**EXERCISE PROMPT:**
Retype everything from the line containing "Click the TianYanCha logo" down to the end of the material below, leaving the pictures out of your answer.

(begin)

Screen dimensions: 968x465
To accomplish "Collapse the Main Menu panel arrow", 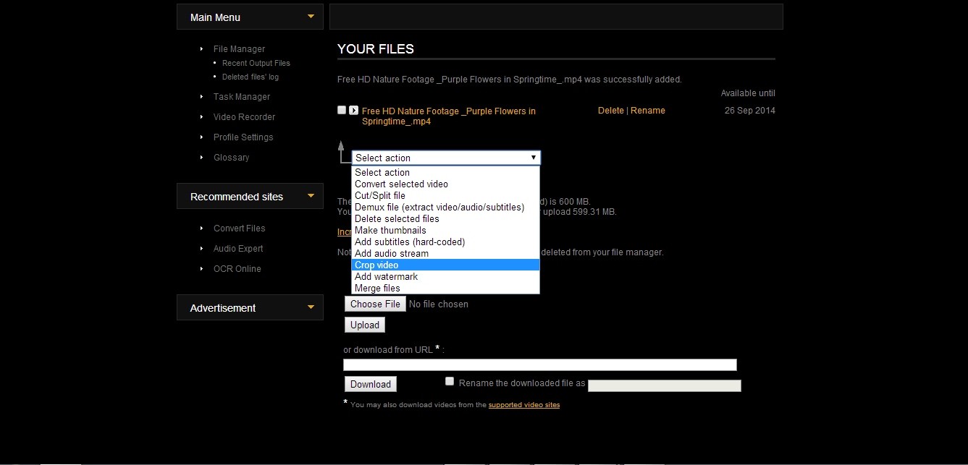I will (x=311, y=17).
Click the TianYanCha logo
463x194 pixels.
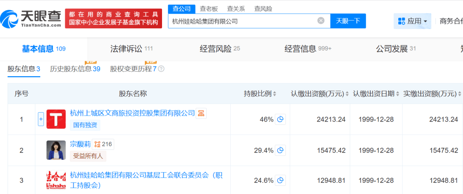pyautogui.click(x=31, y=18)
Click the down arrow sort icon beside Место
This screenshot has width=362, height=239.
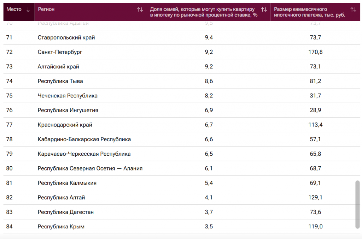point(28,10)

(end)

**OUTPUT OF THE EXERCISE:**
Click the TianYanCha logo
463x194 pixels.
pyautogui.click(x=31, y=18)
Click the down arrow sort icon beside Место
This screenshot has width=362, height=239.
point(28,10)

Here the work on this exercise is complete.